Muttermilch wird natürlicherweise in den Brustdrüsen während und im Anschluss einer Schwangerschaft produziert. Sie dient der Ernährung des Kindes.

Die Muttermilch besitzt eine weißlich-gelblich Farbe und beinhaltet neben Eiweißen und Milchzucker (Laktose) zahlreiche Vitamine, Mineralstoffe, Antikörper und Abwehrstoffe, welche das Kind vor Infektionen schützen. Die Zusammensetzung verändert sich im Anschluss der Geburt.

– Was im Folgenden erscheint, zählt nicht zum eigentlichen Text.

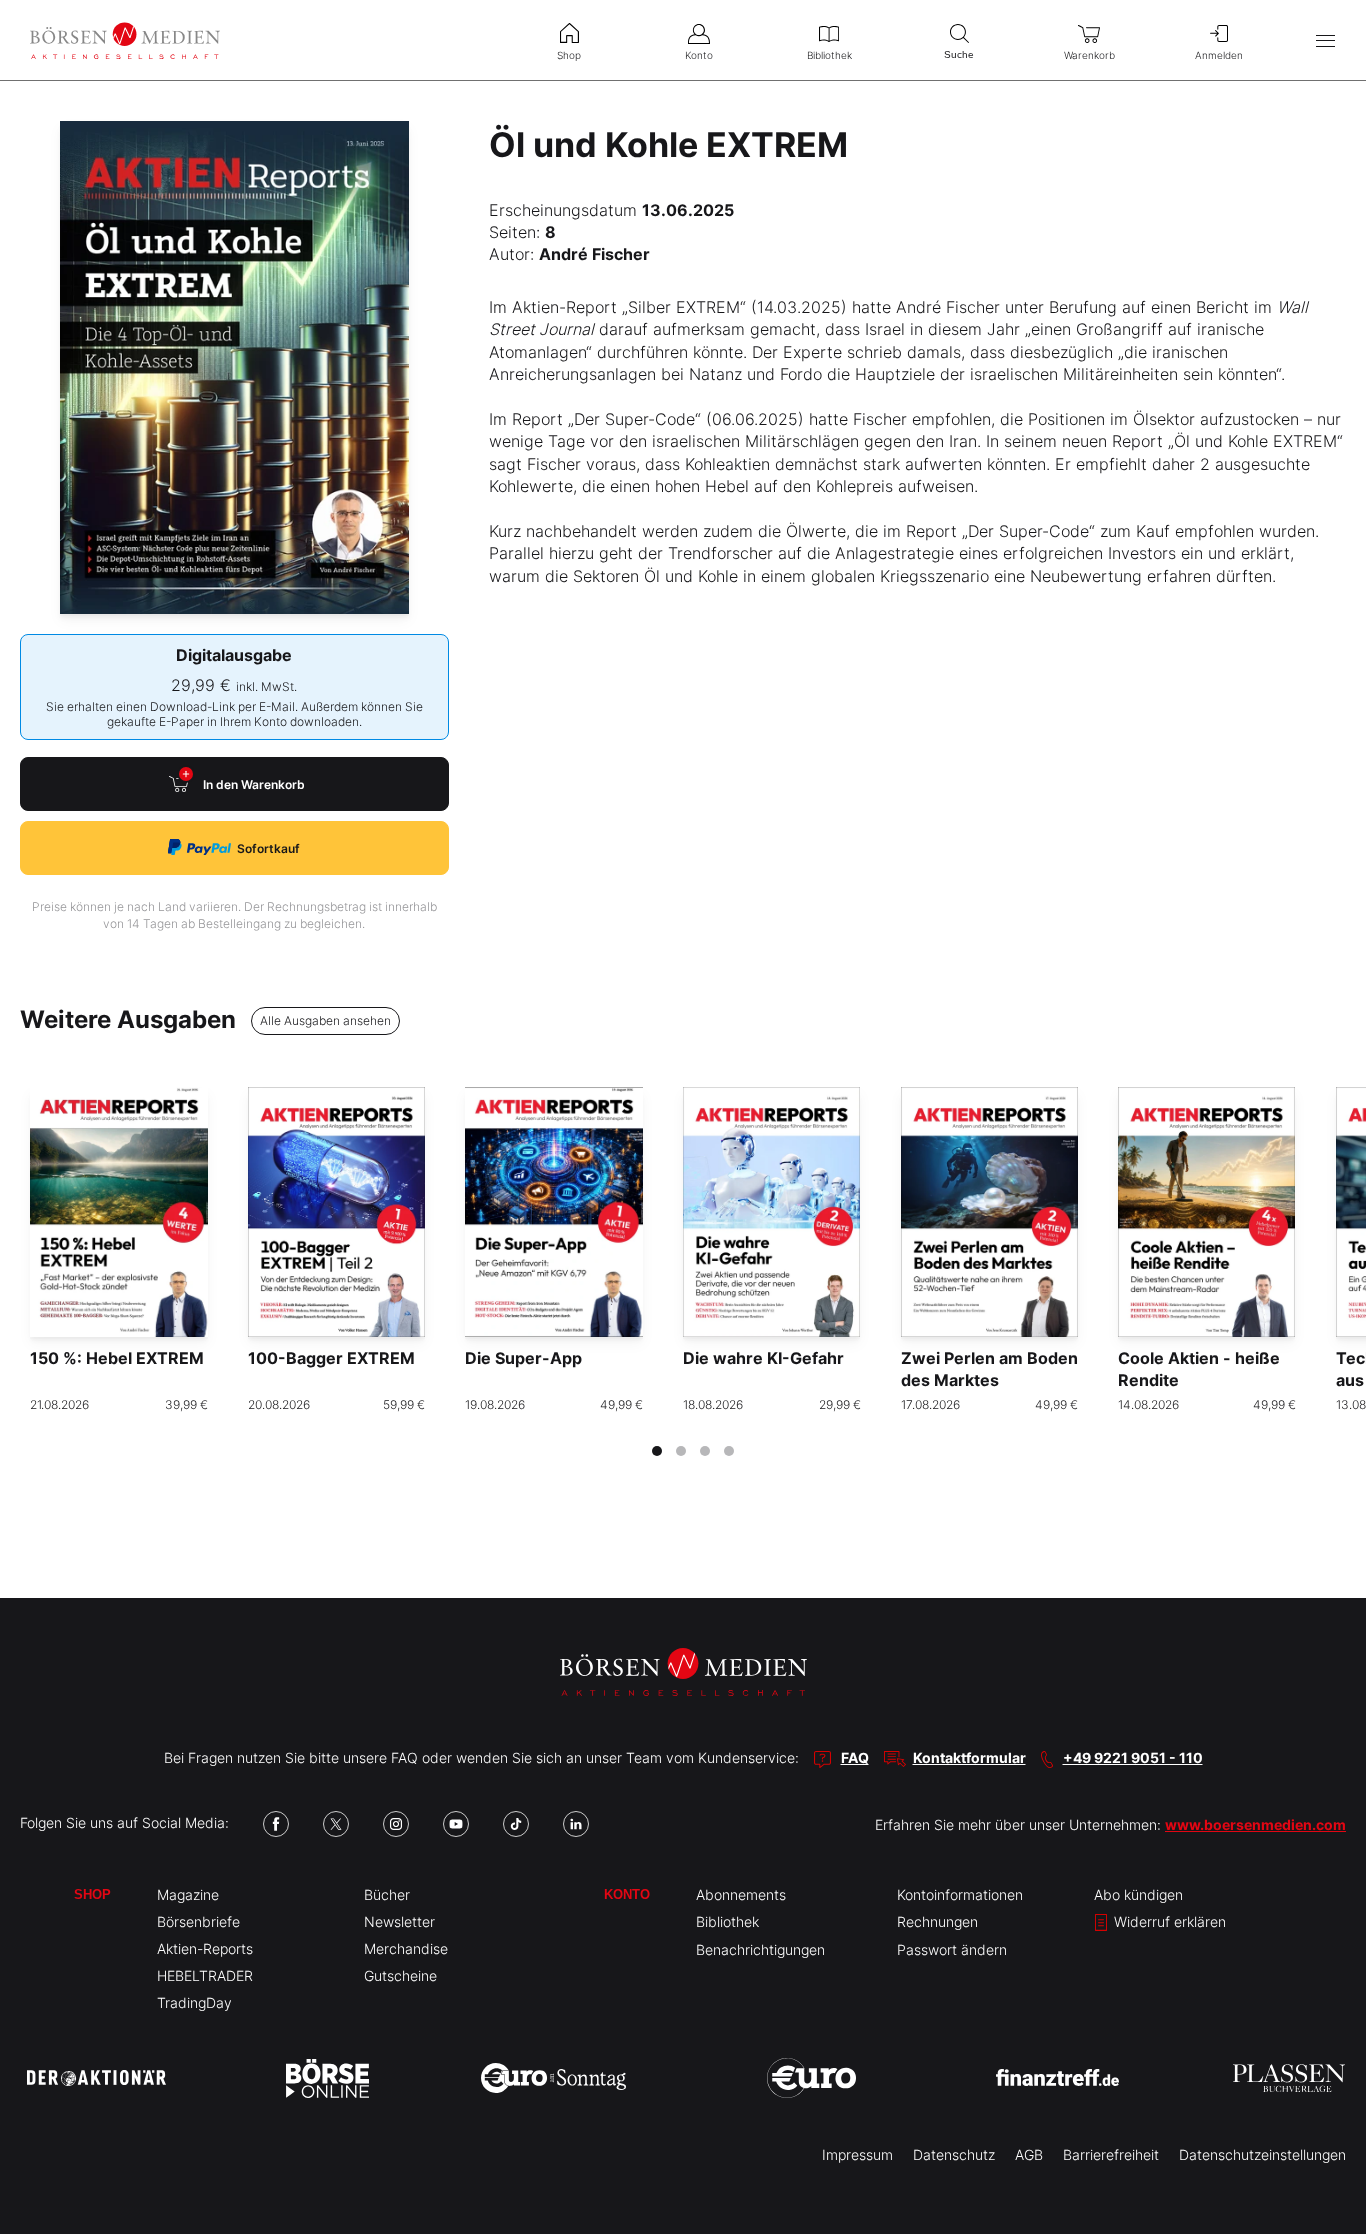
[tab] (657, 1451)
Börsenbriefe (198, 1921)
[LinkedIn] (576, 1824)
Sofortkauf (268, 848)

Die erste Muttermilch, welche die Frau bildet, wird als Kolostrum bezeichnet und enthält vor allem die bereits oben genannten Abwehrstoffe. Sie sind vor allem in den ersten Lebenstagen und -wochen des Kindes von großer Bedeutung, da dessen eigene Antikörperproduktion erst in Gang gebracht werden muss. Durch häufiges Anlegen des Kindes wird in Folge des Saugens und der einhergehenden Stimulation der Brustdrüsen die Milchbildung gefördert.

Allgemein ist bekannt, dass gestillte Kinder seltener an Infektionen erkranken und im Verlauf ihres Lebens weniger chronische Krankheiten, wie Allergien und Asthma entwickeln, weshalb Muttermilch auch mit als die beste Nahrung für das Kind angesehen und das Stillen empfohlen wird.